Orrios. "Leedme niñas". Aviso para chupatintas culipardos de medio pelo.

 

 

 


 

      Aquel invierno fue el último en que asistí a la escuela en Orrios. Recuerdo soledades, angustias y algún llanto silencioso de mi madre y el cepurro de carrasca para ponerlo en la estufa con que nos calentábamos.  Mi padre, después de dos años emigrados en busca de jornal en Valencia, había encontrado un lugar para cobijarnos.

            Sin saber cómo pasé de la cartilla lectora, con la eme con la a ma y con la pe con la a pa, a dar el salto de una lectura al catón de páginas gruesas y ásperas al tacto de nuestras sebosas manos.

            Me aburría en mis juegos mentales inconscientes mientras miraba al frente los retratos colgados en la pared, detrás del maestro, de Franco y José Antonio, guardianes a diestra y a siniestra de la cruz sobre la que el Cristo desnudo, famélico y maltrecho lanzaba un grito silencioso en su agonía de muerte.

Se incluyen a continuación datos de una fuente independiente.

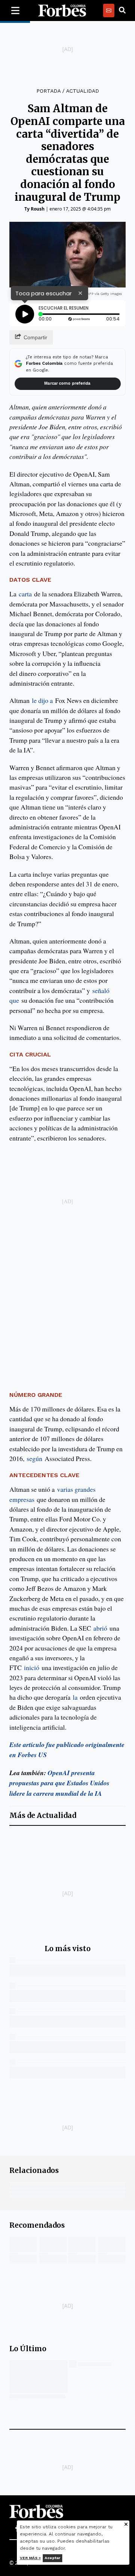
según (34, 1458)
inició (31, 1667)
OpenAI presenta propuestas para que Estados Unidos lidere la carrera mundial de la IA (59, 1783)
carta (25, 593)
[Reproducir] (24, 314)
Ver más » (30, 2558)
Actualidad (82, 91)
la (75, 1697)
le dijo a (42, 700)
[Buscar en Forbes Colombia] (122, 10)
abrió (100, 1628)
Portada (48, 91)
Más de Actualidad (42, 1815)
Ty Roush (34, 209)
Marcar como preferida (67, 383)
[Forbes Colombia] (62, 11)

            Todo lo supe mucho después. Cuando entonces, después de terminadas nuestras bellaquerías en torno a la estufa alimentada con los cepurros de carrasca portados por nuestras manos, volvía al pupitre y devoraba el único libro que teníamos en la escuela. Era un volumen titulado “Leedme niñas”. Un manual enviado hasta allí, para la escuela de niñas, por los mandos subordinados del ministro Ibáñez Martín, a quien nacieron en Valbona, responsable máximo de aquel atroz desmoche del profesorado español durante tantos y tantos años.

            Pero Doña Elvira Sorrulla, aquella gran maestra que fue, ni siquiera lo había recogido de las manos de su colega maestro que, en la fiestas, vestía la camisa azul añil adornada con el yugo y las flechas rojas,  con quien cantábamos el “caralsol” de todos los días.

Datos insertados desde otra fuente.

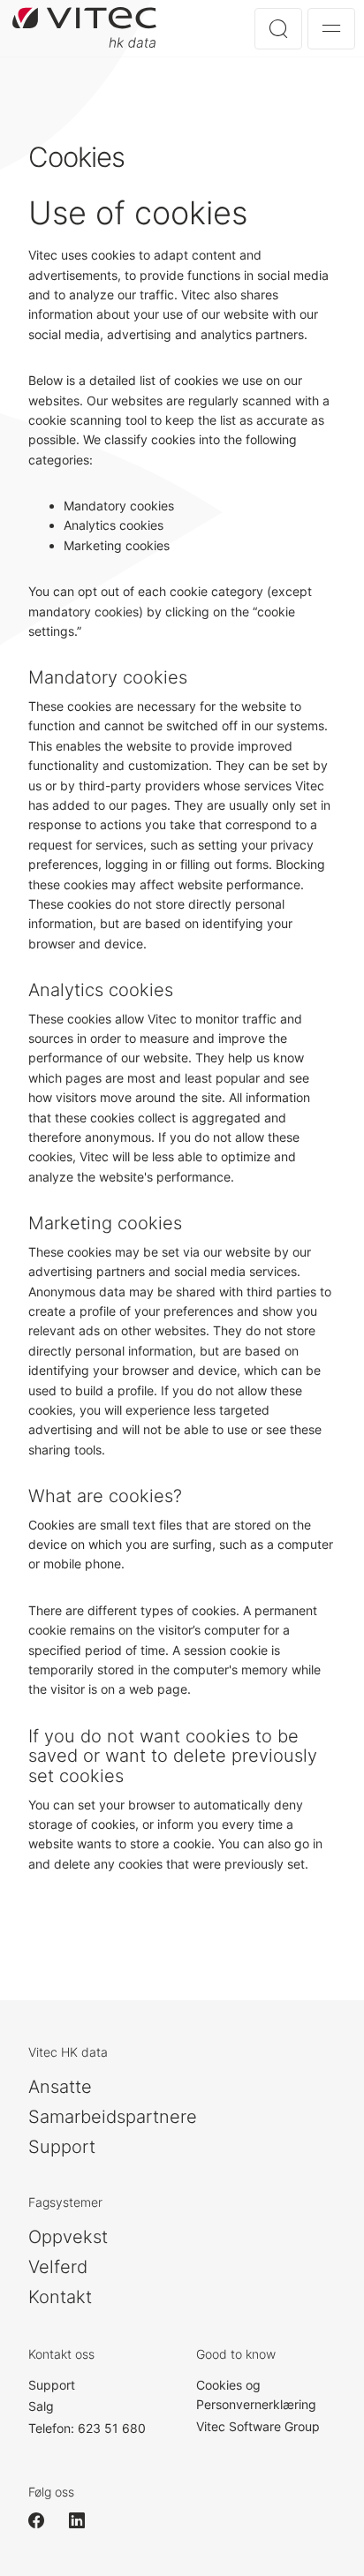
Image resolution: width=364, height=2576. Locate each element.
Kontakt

            No había otro libro. Nos lo pasábamos de mano en mano en nuestro aburrimiento cuando sin darnos cuenta habíamos aprendido a leer de corrido. 

            Hace poco tiempo recuperé aquel texto y me encontré con páginas como las que ahora dejo aquí.

            ¿Les suenan a ustedes ahora, lanzadas por bocanchas macarronas olonas, payusadas, monteras espinosas, diabólicas vocecitas bífidas, dolzaineras destempladas, babosadas y pelagatas con que los jefes y las jefas de tanto predicamento idéntico a tantos años atrás nos castigaban y aún nos atemorizaban?

 

 

Bandera, escudo con aguilucho, araña falangista, la reina pepona. "Tanto monta Isabel como Fernando". ¿Dónde montaban? ¿Quién a quién? ¿Eran montaraces? ¡Vaya manera de conocer la Historia!

    

¡Franquito! Gorro cuartelero y bigotillo en ristre. Tan necrófilo que hasta se llevó el brazo (incorrupto dicen) de santa Teresa a su casa en el Pardo. ¡Menudo pardillo! Salvó a España de la cicuta del error, dice el texto. A ver cómo se digiere todo eso y por el imperio hacia dios.